Instructions to follow: Locate "You are a GUI" in the data below, then output the line it is on and all following lines through the last, word for word. Skip any pictures.

Provided information:
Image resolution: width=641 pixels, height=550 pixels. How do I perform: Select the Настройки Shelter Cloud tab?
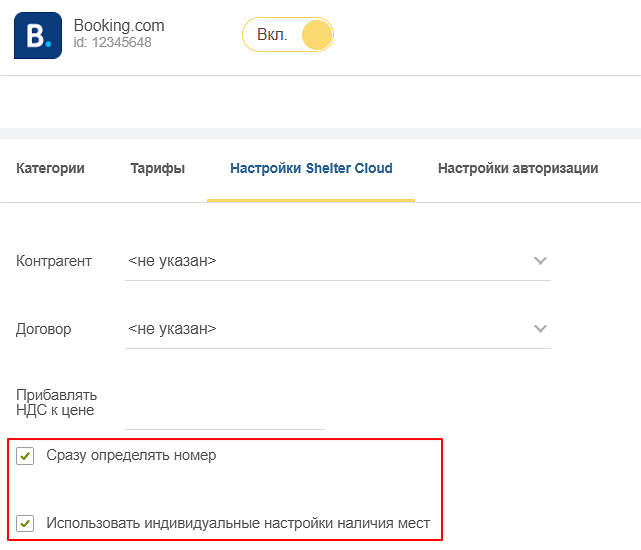[311, 168]
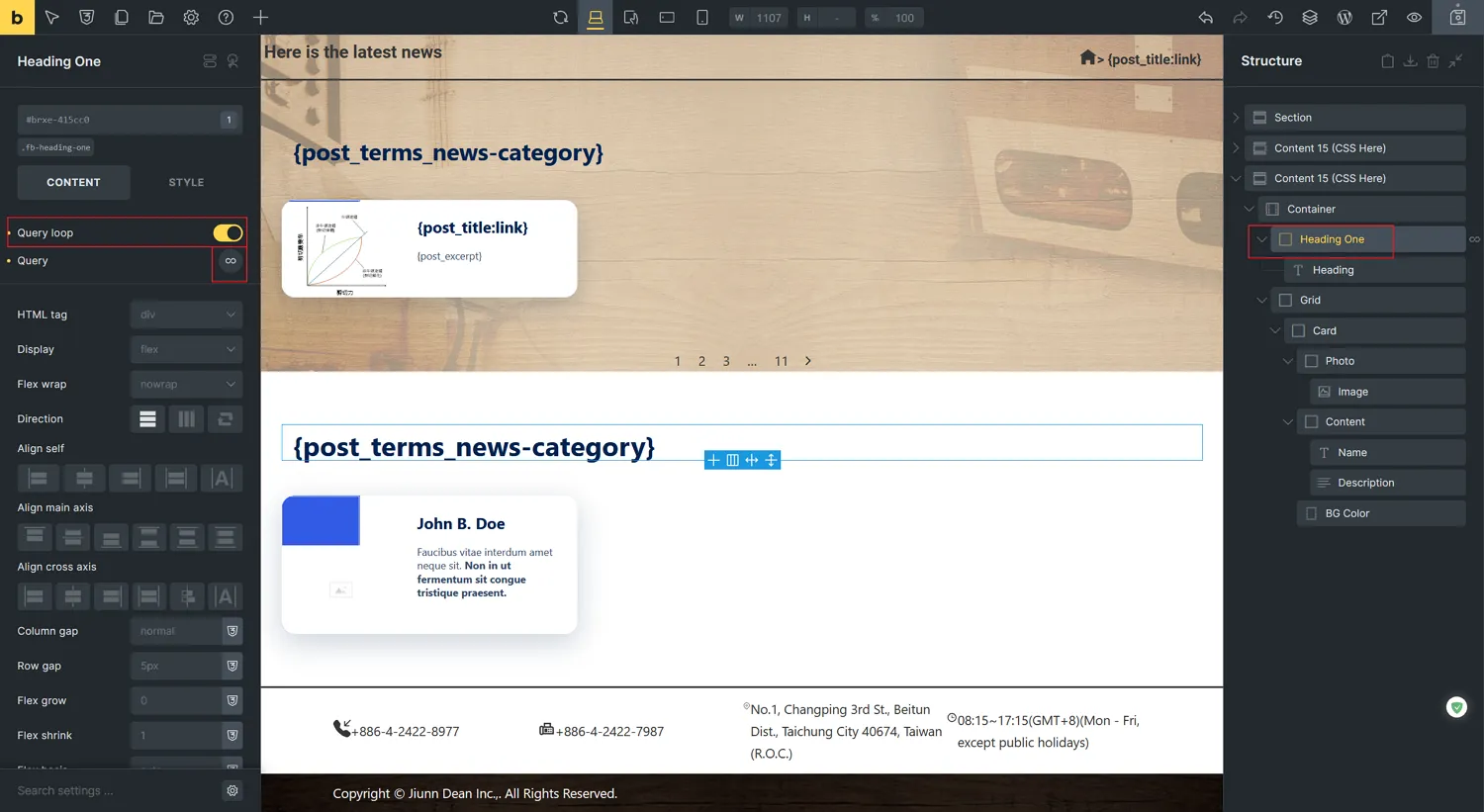Open the CSS3 shield icon in toolbar
The height and width of the screenshot is (812, 1484).
coord(87,18)
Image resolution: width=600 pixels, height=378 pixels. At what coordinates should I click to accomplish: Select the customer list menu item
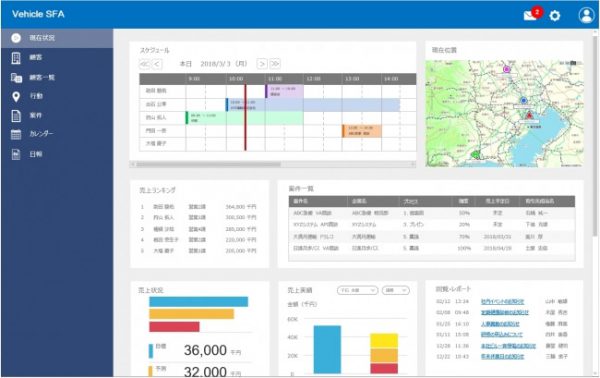57,78
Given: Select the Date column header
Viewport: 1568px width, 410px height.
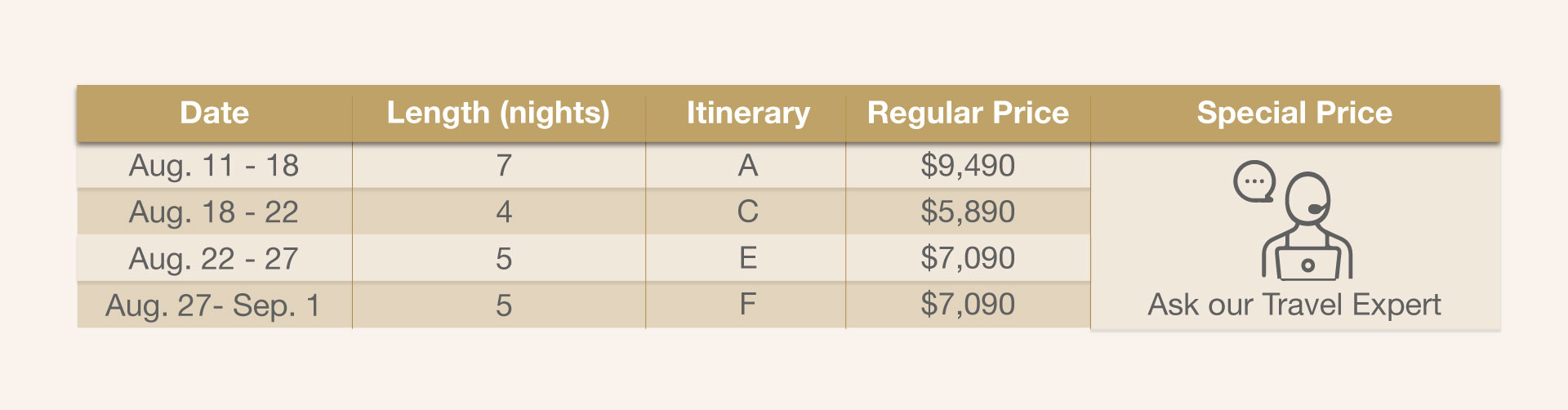Looking at the screenshot, I should pos(215,113).
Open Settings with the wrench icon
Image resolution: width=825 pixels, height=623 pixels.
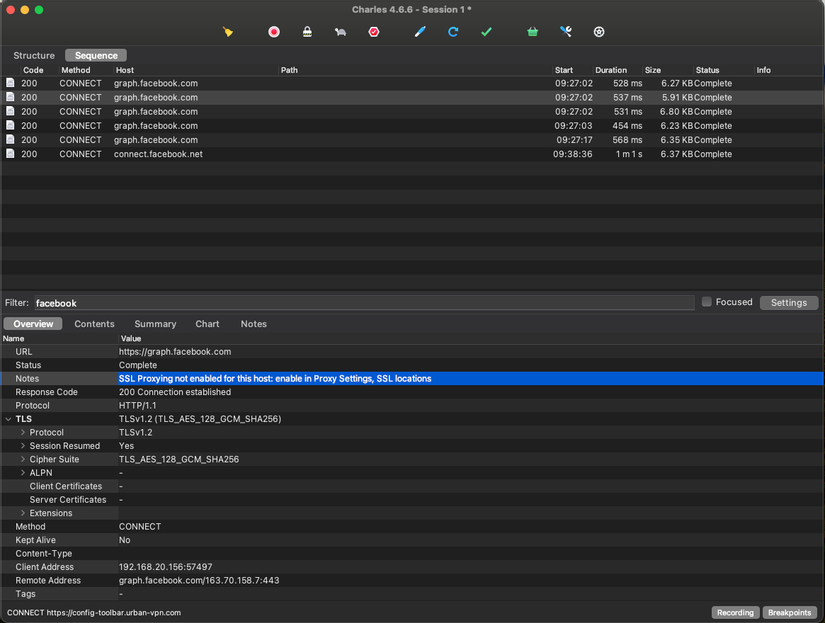(x=565, y=31)
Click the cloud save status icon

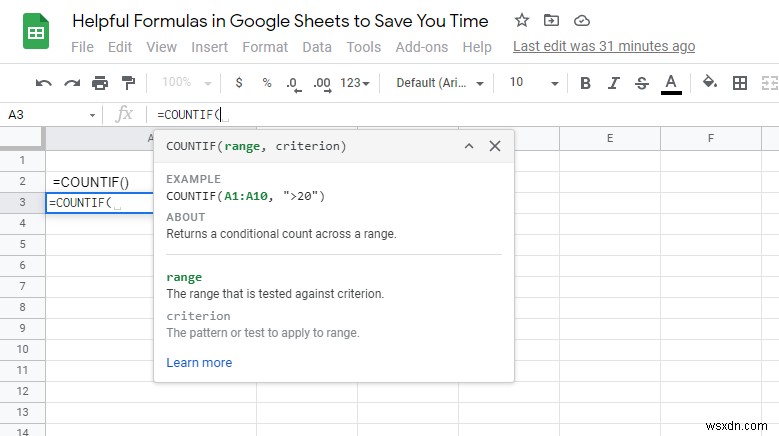click(582, 20)
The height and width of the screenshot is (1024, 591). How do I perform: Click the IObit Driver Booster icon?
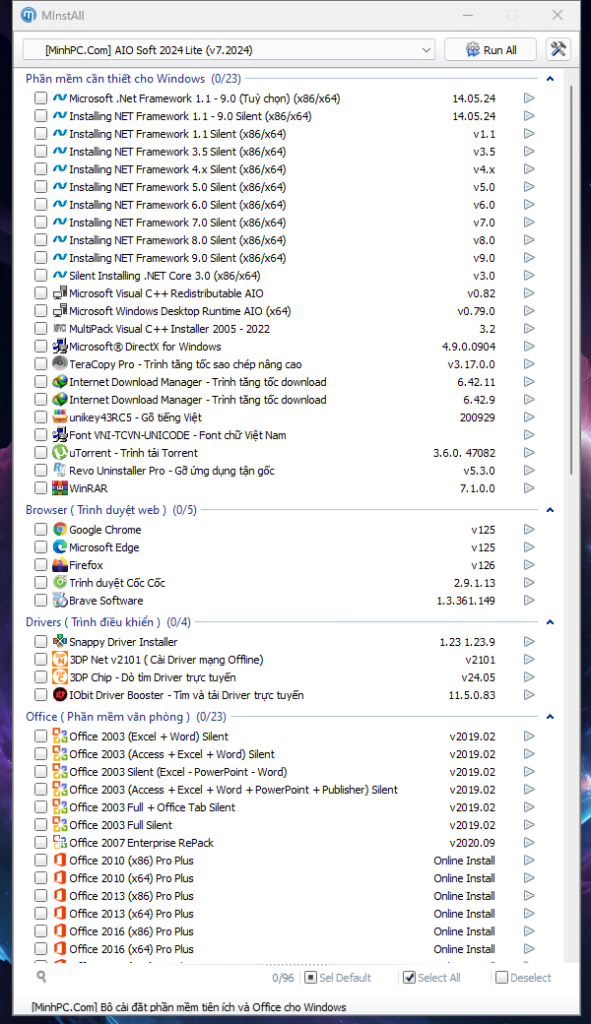coord(60,695)
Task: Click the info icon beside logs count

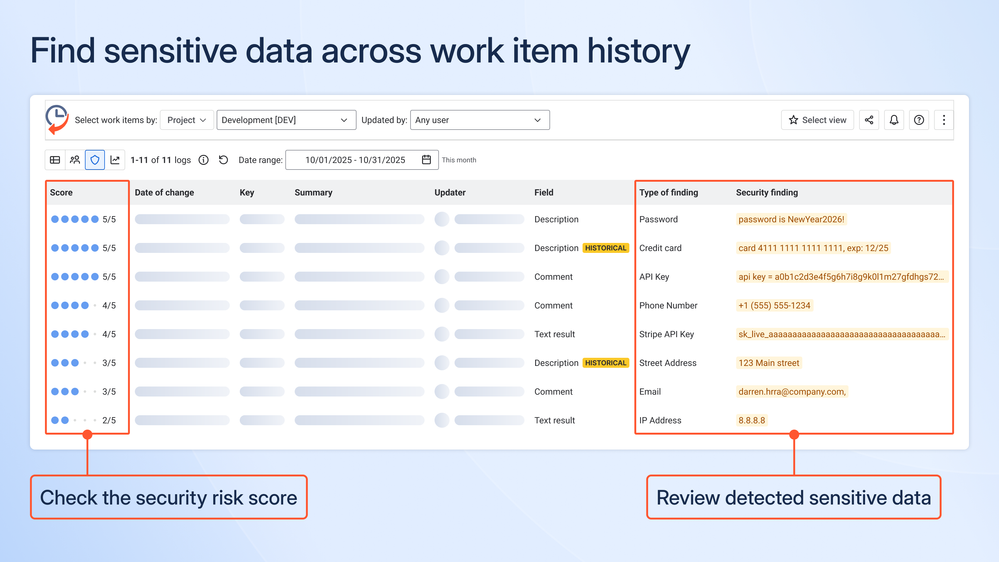Action: pos(203,160)
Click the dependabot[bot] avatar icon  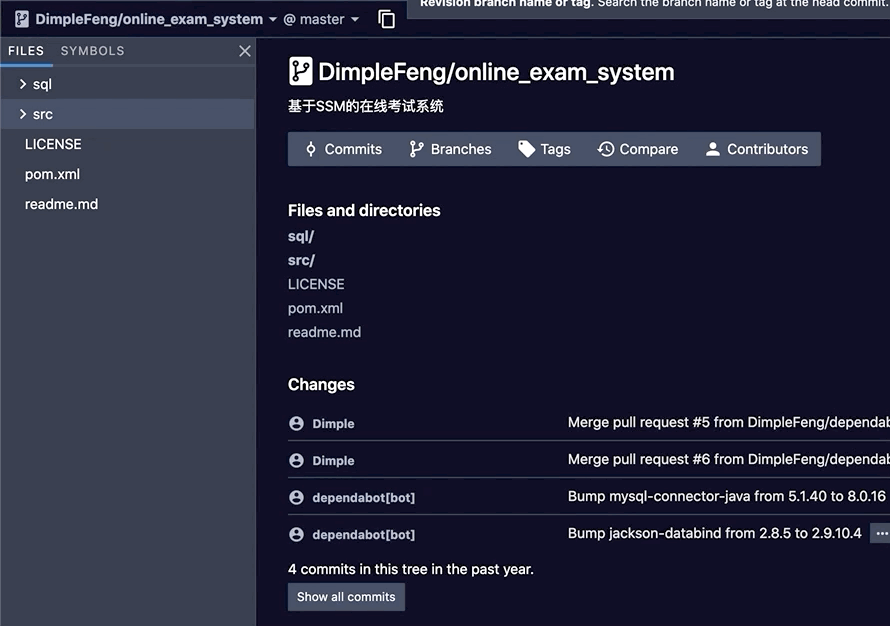[296, 497]
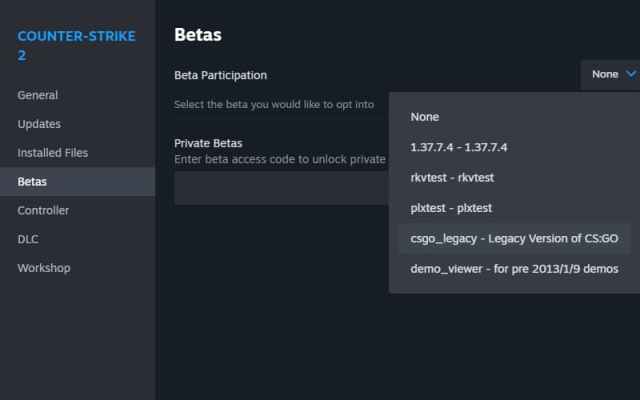
Task: Click the large Betas page heading
Action: (x=198, y=35)

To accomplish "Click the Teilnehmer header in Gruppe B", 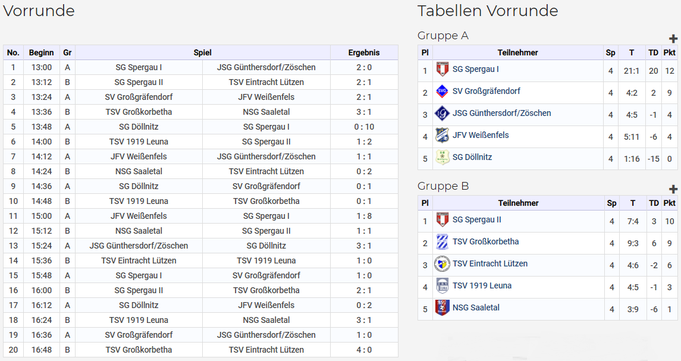I will pos(518,203).
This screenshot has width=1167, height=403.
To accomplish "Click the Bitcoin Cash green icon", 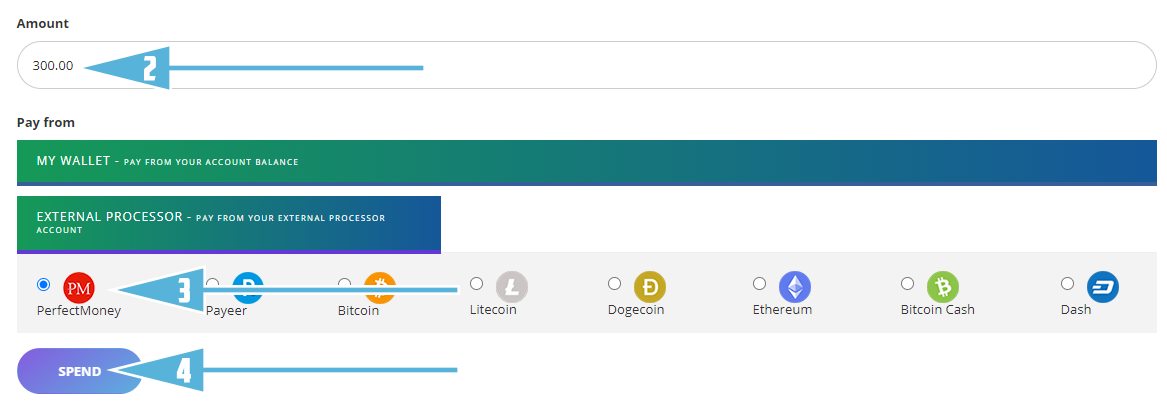I will click(943, 287).
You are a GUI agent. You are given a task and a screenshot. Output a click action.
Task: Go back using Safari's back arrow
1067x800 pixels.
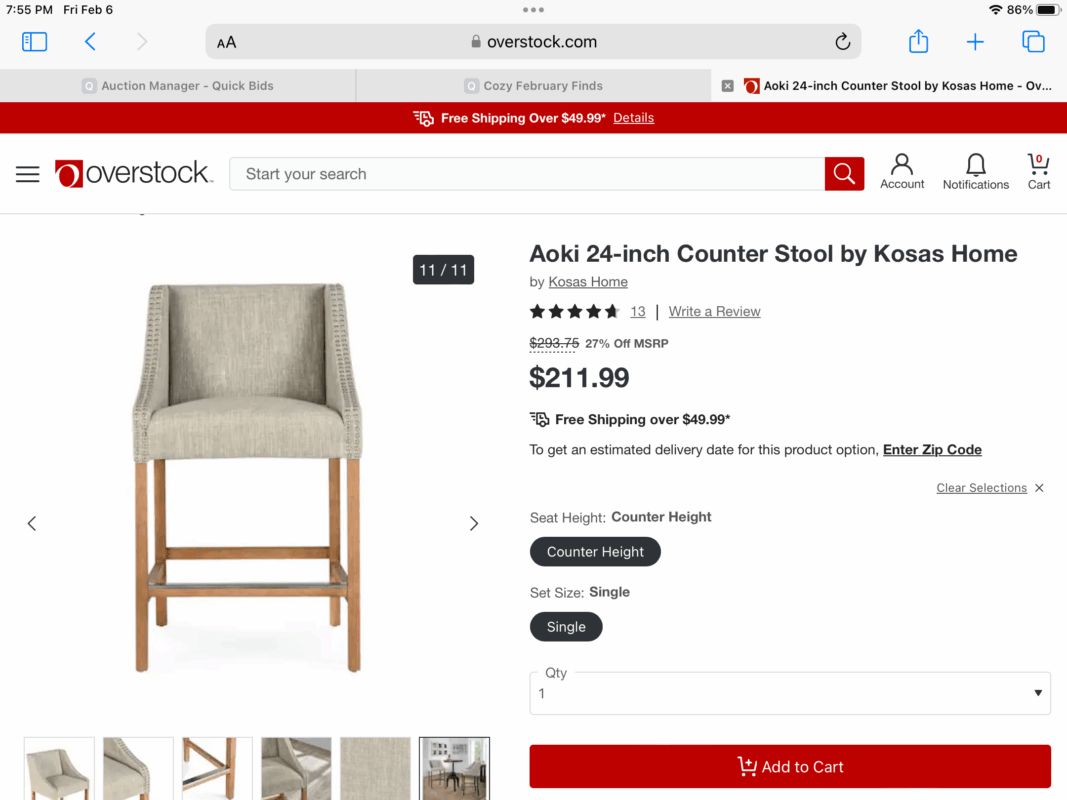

Solution for this exercise:
You are a GUI agent. You are given a task and a screenshot. Output a click action.
Task: Go back using Safari's back arrow
1067x800 pixels.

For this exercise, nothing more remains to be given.